1628–1881 Korean military camp

The Royal Guard Command was a military camp of the Five Army Camps established in the central region of late Joseon Korea, which served as the royal guard for the king. After the Injo Coup, King Injo of Joseon who advocated a hardline policy against the Later Jin (formerly known as the Houjin), selected and trained the Hwapogun (화포군, artillery troops) as part of his plan to personally conquer the Later Jin. This force remained as the king's guard unit and developed into the Royal Guard Command. Along with the Military Training Agency responsible for the defense of the capital, it became the core of the central army. Following the Jeongmyo and Byeongjahoran invasions, the Royal Guard Command established a large-scale and systematic military camp system centered around the Royal Guard General (Eoyongdaejang, (어영대장).

==Background==
In 1592 (the 25th year of King Seonjo's reign), when a Japanese army of about 200,000 invaded Joseon, the central military system ranked fifth in the early Joseon period and the regional defense system of jingwan (鎭管) and jeseungbangnyak (制勝方略) failed to fulfill their roles. Therefore, the royal court raised the need for a new military organization and expedited the reorganization of the military system to overcome the war.
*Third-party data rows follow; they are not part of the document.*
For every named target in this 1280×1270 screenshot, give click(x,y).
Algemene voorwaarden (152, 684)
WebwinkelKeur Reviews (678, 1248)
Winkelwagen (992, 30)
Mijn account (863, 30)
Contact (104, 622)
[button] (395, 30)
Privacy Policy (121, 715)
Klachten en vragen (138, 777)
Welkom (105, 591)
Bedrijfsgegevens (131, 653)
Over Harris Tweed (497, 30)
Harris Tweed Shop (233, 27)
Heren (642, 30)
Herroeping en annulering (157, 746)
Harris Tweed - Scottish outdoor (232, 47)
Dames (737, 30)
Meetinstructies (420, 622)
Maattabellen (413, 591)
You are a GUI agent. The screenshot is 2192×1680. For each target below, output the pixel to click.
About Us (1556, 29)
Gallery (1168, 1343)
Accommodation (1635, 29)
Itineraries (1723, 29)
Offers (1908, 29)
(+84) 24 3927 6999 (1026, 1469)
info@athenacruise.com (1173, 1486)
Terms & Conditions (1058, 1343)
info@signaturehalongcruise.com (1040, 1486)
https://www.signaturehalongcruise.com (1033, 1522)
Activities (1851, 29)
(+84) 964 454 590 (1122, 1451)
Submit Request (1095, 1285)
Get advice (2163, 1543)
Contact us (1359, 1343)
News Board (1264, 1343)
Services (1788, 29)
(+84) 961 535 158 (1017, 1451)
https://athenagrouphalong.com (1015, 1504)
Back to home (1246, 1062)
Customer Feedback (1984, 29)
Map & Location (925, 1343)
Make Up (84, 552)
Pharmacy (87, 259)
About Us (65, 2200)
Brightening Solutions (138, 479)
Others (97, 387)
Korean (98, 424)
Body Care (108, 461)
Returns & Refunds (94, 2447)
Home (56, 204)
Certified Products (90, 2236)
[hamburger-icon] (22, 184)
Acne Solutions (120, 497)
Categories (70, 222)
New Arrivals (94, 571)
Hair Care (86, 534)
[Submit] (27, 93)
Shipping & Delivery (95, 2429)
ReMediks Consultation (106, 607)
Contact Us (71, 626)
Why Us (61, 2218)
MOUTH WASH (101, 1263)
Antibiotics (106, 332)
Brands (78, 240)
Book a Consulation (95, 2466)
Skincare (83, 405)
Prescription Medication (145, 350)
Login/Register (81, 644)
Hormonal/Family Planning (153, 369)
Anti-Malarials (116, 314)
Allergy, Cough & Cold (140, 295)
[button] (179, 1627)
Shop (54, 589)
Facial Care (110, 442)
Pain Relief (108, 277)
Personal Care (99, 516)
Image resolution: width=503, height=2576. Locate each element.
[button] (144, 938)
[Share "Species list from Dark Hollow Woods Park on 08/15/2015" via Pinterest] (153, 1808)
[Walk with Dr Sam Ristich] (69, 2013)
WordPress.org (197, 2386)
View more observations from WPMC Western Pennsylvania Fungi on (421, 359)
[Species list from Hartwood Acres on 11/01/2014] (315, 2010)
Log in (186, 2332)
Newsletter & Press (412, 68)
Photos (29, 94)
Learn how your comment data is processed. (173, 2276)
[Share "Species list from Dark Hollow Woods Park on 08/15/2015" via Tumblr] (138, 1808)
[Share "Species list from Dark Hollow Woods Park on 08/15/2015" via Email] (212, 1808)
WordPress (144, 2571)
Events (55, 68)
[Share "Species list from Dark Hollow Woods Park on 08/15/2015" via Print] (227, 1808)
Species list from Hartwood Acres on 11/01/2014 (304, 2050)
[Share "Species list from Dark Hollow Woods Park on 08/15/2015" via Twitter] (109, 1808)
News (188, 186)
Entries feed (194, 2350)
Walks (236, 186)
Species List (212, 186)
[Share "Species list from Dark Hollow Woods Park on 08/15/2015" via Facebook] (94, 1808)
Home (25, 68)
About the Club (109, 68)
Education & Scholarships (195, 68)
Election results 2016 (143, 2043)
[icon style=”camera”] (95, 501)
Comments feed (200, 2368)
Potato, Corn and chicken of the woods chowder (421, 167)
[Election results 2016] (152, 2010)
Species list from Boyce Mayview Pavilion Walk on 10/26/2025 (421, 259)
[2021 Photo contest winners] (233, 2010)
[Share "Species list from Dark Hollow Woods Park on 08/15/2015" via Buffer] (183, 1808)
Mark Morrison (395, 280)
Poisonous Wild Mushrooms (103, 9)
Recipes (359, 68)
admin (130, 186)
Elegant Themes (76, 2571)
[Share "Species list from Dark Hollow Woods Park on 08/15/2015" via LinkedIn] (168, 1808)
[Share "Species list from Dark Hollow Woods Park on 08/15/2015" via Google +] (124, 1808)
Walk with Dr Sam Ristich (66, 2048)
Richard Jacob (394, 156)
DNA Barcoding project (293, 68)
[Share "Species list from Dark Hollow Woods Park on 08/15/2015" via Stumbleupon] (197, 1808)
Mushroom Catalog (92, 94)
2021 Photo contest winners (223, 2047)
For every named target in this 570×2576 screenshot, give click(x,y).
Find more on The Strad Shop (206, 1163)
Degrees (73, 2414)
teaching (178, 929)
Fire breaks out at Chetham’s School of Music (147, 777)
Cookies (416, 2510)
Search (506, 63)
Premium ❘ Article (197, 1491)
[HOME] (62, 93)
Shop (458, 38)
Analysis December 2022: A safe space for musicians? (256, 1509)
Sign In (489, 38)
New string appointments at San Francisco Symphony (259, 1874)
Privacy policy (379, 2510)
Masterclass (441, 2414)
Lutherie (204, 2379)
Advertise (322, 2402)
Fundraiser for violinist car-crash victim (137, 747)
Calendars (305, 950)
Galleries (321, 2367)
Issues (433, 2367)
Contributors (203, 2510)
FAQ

The organization of the new military institution played a significant role in the Ming Dynasty's military tactics. During the Imjin War, when 40,000 Ming soldiers came to assist Joseon, General Nak Sang-ji (駱尙志) of the Ming Dynasty mentioned the importance of military training to Yu Sŏngnyong. Upon receiving the permission of King Seonjo, Liu Sung-ryong trained Nak Sang-ji in military tactics, including the use of weapons such as gongbang (棍棒), deungpae (籐牌), nangseon (狼筅), jangchang (長鎗), dangpa (鐺鈀), and ssangsudo (雙手刀).

==Establishment==
The Royal Guard Command was established In response to the turbulent domestic situation caused by the Injo Coup of 1623 and increasing pressure from the Later Jin Dynasty. King Injo took a hard line against the later kings. Particularly, the Seoin faction of the Injo administration, unlike during the reign of King Gwanghae, advocated a strong policy towards the Later Jin and recognized the need for countermeasures. In such a situation, rather than waiting for the Later Jin's invasion, the Seoin faction actively planned a military expedition against them. To implement this plan, King Injo himself would go to Gaeseong as the expedition's leader. Lee Gwi (李貴), a prominent figure in Gaeseong, was appointed as Eoyungsa (御戎使) and had him select and train about 260 fire artillery troops. The defense of the capital city would be entrusted to Han Jun-geon, a high-ranking officer, while Lee Gui would be appointed as the resident commander and the commander of the Royal Guard in Kaesong. The appointment of officers to prepare for a potential Later Jin invasion became the pioneering measure for the establishment of Eoyeongcheong. But due to the delay in the King's departure, Lee Gui stepped down from his position and returned to civilian life. King Injo’s plan for his own home was not put into action. However, the soldiers recruited by Lee Gwi were not disbanded, and Lee Gwi, who had retired from Gaeseong exile in the first month of 1624 (the 2nd year of King Injo's reign), was assigned to guard the king as Eoyongsa (御營使). The establishment and operation of Royal Guard Command can be seen as significant due to the movement to identify and improve the problems within the Training Department and implement new military reforms.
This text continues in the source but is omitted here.